Permacol (acellular cross-linked porcine dermal matrix) is another type of biomaterial that is regularly inserted in different hernia locations, including parastomal hernias, and plevic prolapse surgery [24]. Within this group of crosslinked meshes, collagen molecules are covalently bound to each other following chemical processing. This protects the material to a certain degree against degradation by host tissue collagenases. In a study, Permacol showed satisfactory tensile strength over 6 months and better mechanical properties compared with other cross-linked materials [20]. Another study demonstrated a lower hernia recurrence rate with Permacol compared with polytetrafluoroethylene (PTFE) [25]; however, the follow-up time was short and patient numbers were small. In prolapse surgery, clinical short-term results were shown to be promising [26].

However, several recent studies have revealed problems with the use of biological meshes. In a long-term follow-up study using different materials for abdominal incisional hernia repair, Permacol did not show an advantage compared with synthetic meshes [25]. In a clinical study, the recurrence rate of incisional hernia at 18 months using Permacol was 15%, with a complication rate of 35% (e.g., wound infection) [27]. This is no improvement on currently used synthetic meshes. The fistula rate following the use of Permacol intra-abdominally is low, but not unheard of; equally, bowel adhesions with the need for re-intervention have been described [6].

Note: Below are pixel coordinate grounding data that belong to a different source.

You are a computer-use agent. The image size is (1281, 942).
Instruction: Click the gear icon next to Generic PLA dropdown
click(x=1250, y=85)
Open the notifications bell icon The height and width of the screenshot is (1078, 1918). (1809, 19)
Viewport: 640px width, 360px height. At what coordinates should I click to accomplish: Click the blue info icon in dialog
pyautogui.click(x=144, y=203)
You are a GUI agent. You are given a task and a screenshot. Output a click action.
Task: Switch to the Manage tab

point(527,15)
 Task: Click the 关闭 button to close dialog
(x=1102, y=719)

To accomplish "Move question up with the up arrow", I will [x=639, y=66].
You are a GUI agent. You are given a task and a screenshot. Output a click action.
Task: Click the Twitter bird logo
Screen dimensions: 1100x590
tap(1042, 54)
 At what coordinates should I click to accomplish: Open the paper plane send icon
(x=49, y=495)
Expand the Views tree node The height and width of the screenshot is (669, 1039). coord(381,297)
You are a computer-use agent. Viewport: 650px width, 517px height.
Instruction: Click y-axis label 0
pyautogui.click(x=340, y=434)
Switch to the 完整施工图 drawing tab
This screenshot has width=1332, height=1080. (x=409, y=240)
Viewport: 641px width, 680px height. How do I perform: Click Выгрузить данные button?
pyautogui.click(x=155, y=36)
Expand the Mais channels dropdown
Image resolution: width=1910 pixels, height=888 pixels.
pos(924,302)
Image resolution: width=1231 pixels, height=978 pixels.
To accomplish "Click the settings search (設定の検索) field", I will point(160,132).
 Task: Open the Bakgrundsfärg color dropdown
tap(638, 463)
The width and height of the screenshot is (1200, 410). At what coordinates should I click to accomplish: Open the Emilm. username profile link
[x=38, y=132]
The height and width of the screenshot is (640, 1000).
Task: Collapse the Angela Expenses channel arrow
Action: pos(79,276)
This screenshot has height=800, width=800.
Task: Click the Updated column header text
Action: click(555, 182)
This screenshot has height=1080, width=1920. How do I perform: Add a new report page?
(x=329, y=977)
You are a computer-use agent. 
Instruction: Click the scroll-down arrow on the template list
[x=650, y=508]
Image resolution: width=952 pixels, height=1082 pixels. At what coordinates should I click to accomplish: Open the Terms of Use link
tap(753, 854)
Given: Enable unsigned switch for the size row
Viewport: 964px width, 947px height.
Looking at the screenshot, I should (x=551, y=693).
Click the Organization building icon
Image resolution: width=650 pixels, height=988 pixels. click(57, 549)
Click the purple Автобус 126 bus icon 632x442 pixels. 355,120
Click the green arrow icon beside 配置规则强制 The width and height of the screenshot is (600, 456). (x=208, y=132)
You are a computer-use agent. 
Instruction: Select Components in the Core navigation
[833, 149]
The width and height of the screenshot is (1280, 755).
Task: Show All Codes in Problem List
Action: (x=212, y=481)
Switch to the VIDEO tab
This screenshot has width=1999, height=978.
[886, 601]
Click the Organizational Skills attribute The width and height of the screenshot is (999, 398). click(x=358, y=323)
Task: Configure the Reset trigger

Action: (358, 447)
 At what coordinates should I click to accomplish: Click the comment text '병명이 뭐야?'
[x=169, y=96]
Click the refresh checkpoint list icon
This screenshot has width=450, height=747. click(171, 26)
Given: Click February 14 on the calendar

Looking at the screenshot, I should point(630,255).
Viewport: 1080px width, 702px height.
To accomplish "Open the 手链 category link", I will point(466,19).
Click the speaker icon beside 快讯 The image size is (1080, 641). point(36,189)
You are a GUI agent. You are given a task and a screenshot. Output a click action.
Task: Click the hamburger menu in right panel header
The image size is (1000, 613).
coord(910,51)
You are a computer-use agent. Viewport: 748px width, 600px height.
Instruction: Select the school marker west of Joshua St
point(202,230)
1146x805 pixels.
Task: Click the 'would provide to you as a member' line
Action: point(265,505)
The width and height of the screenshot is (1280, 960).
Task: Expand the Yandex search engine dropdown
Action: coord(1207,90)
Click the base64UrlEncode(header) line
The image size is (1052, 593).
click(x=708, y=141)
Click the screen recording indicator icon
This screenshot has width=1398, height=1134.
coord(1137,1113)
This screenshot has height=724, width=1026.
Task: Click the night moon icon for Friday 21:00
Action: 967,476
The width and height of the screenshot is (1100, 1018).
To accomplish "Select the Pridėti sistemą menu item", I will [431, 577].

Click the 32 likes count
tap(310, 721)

Additionally, Permacol has shown a marked inflammatory response in rats up to 40 days postimplantation, and no ingrowth of skeletal muscle cells [28].

The cross-linked Permacol has demonstrated better mechanical qualities compared with non-cross-linked materials [20], but inferior qualities compared with synthetic meshes. Similar findings were shown in an animal study comparing Pelvicol® with Pelvisoft®, Gynemesh®, and Surgisis. The polypropylene-based Gynemesh showed the highest tensile strength and least stiffness compared with the cross-linked Pelvicol. In addition, Pelvicol showed encapsulation after 3 months insertion time, whereas Gynemesh was found to be incorporated [29]. A clinical study using Surgisis or Pelvicol for sacrocolpopexy at 2 years follow-up found the anatomical recurrence rate to be very high (70%), with a functional recurrence rate of 40% [30].

These results compare very badly with studies on prolapse surgery using synthetic meshes. On the other hand, long-term clinical follow-up results on the use of synthetic mesh for laparoscopic anterior rectopexy for rectal prolapse describe very low recurrence rates of no more than 5% [31, 32].

Additionally, the hope for superior behavior of biological materials within a contaminated area is contradicted by multiple studies. Following inoculation of meshes with bacteria, findings have indicated a possible higher tendency of infection when using biological materials [33]. Additionally, inoculation seems to weaken the tensile strength of the biological mesh [34].

In summary, biological materials have not shown convincing superiority compared with synthetic nonabsorbable meshes in hernia repair [35, 36], or in prolapse/pelvic floor surgery [37–39]. Another disadvantage with biomaterials is their inconsistent ECM composition (e.g., type and amount of collagen). Therefore, their functional outcome is not predictable, plus, this inconsistency renders them unsuitable for surface modulation.

The search for the ideal mesh is ongoing. The advantage of synthetic meshes is the possibility of modifying the surface of currently available commercial meshes (Fig. 27.1) [56–59]. It is possible to add active agents such as antibiotics, protein- repellent substances, and inflammatory response proteins. Also, one can configure a three-dimensional scaffold that allows cell inoculation according to the required needs. Ongoing in vitro research is attempting to establish a system in order to test cell interaction with different biomaterials [60–64]. Controlled release of active substances (e.g., antibiotics, cytokines, growth hormones) bound to the mesh is also easily achieved [65].